US 9,811,682 B2
Security policy for device data
Dustin Michael Ingalls, Carnation, WA (US); Nathan J. Ide, Bothell, WA (US); Christopher R. Macaulay, Seattle, WA (US); Octavian T. Ureche, Bellevue, WA (US); Michael J. Grass, Kenmore, WA (US); Sai Vinayak, Tamilnadu (IN); and Preston Derek Adam, Woodinville, WA (US)
Assigned to Microsoft Technology Licensing, LLC, Redmond, WA (US)
Filed by Microsoft Technology Licensing, LLC, Redmond, WA (US)
Filed on Jan. 25, 2016, as Appl. No. 15/5,260.
Application 15/005,260 is a division of application No. 13/370,232, filed on Feb. 9, 2012, granted, now 9,245,143.
Prior Publication US 2016/0154973 A1, Jun. 2, 2016
Int. Cl. G06F 21/00 (2013.01); G06F 21/62 (2013.01); G06F 21/88 (2013.01); H04L 9/08 (2006.01)

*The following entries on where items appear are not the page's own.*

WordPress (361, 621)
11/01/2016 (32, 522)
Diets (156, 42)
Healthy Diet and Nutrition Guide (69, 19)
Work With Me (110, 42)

CPC G06F 21/6218 (2013.01) [G06F 21/88 (2013.01); H04L 9/0894 (2013.01)] 20 Claims
OG exemplary drawing
 
1. A system comprising:
one or more processors; and
one or more computer-readable storage media storing instructions that, responsive to execution by the one or more processors, cause the system to perform operations including:
detecting a violation of a security policy for a device;
occluding, in response to said detecting, a security key usable to decrypt encrypted data for the device;
initiating a reboot of the device in response to the security key being occluded;
launching a recovery experience that requests a recovery key for recovering the occluded security key in response to detecting that an encrypted operating system for the device is not available for the reboot based on said occluding of the security key;
determining whether a correct recovery key is provided as part of the recovery experience;
enabling the security key to be recovered in response to determining that the correct recovery key is provided; and
causing the operating system to be decrypted for the reboot using the security key.